[Your objective]: Collect every line of the records that contains the word "perform".

++++++++++++++++++++

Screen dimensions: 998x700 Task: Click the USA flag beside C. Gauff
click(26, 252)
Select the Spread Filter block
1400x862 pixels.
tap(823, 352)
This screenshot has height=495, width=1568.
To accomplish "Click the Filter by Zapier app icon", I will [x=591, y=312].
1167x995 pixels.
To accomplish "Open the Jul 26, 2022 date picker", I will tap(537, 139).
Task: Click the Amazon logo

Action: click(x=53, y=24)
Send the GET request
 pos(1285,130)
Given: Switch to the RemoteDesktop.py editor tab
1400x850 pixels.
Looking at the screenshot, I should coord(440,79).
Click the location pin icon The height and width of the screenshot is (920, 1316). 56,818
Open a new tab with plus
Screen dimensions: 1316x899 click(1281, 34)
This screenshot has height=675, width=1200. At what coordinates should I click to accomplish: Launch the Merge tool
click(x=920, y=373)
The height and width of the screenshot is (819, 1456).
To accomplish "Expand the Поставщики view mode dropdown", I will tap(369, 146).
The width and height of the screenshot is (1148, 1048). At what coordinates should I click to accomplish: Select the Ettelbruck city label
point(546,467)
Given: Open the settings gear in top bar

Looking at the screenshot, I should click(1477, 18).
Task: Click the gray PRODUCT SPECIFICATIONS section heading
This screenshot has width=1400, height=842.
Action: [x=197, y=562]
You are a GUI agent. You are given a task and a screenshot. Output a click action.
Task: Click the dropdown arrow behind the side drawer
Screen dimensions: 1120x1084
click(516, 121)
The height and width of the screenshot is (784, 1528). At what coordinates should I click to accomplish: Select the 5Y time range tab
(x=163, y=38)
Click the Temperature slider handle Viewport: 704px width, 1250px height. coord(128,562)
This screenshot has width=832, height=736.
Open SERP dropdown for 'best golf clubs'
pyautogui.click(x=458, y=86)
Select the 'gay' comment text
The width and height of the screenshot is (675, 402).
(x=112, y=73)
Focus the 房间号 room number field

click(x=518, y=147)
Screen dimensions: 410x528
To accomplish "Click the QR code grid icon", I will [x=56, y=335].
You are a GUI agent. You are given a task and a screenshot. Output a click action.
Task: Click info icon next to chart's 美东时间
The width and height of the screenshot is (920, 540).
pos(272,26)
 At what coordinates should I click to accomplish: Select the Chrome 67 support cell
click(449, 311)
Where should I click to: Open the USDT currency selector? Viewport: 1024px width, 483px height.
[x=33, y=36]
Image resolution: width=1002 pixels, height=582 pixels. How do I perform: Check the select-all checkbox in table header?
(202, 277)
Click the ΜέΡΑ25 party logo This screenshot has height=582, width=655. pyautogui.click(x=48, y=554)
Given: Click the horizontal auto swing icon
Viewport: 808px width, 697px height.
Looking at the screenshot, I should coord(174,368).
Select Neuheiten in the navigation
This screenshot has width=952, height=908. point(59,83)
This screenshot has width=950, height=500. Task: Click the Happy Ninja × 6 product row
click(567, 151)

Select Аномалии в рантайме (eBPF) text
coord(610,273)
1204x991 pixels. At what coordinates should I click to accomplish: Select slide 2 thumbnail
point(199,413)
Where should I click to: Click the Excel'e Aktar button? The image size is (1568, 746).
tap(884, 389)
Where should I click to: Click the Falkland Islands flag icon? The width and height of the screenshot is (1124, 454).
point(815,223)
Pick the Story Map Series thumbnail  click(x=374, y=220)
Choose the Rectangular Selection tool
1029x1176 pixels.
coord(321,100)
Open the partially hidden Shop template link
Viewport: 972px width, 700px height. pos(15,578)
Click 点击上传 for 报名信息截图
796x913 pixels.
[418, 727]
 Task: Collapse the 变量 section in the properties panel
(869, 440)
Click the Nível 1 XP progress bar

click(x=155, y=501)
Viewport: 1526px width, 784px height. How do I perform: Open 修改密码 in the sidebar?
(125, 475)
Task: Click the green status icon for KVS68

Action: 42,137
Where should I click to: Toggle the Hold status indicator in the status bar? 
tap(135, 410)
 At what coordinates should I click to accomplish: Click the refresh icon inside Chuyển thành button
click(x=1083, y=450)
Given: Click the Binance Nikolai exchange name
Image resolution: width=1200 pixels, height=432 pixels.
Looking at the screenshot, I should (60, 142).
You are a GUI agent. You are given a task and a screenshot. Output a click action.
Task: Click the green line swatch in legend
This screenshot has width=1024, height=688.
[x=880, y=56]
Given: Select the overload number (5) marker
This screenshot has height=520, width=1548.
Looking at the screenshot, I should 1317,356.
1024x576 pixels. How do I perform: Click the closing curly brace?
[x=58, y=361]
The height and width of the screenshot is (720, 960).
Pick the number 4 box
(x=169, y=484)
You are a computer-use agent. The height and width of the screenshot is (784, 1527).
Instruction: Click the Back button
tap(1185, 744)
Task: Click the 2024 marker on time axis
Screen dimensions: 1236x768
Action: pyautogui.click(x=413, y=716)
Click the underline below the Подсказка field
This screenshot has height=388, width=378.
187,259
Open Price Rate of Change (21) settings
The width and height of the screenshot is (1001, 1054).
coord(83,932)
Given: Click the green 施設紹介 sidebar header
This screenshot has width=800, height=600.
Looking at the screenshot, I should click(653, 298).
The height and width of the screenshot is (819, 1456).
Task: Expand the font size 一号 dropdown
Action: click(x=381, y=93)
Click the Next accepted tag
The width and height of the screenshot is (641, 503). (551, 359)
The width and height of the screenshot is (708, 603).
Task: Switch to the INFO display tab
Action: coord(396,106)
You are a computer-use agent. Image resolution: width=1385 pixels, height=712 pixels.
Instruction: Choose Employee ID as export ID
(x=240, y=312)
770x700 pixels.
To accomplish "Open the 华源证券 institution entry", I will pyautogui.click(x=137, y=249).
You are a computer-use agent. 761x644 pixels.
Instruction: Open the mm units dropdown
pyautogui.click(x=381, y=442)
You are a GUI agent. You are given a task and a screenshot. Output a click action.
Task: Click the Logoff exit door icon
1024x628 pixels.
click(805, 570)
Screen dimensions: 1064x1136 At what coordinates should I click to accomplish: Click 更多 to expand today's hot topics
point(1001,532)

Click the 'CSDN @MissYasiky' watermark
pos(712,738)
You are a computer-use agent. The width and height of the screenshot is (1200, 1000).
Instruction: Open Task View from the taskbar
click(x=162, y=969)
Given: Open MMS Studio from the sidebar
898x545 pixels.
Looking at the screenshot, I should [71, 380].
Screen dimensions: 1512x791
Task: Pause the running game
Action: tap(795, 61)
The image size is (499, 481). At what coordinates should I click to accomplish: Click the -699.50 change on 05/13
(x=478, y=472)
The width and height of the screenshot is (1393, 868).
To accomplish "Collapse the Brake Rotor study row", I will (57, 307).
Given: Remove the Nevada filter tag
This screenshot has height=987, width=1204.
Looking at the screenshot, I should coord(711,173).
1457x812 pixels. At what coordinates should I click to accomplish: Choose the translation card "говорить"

++++++++++++++++++++

[The answer]:
Image resolution: width=1002 pixels, height=582 pixels. How do I perform: Check the select-all checkbox in table header?
Viewport: 1526px width, 784px height. How do I perform: Open 修改密码 in the sidebar?
1024x576 pixels. How do I perform: Click the closing curly brace?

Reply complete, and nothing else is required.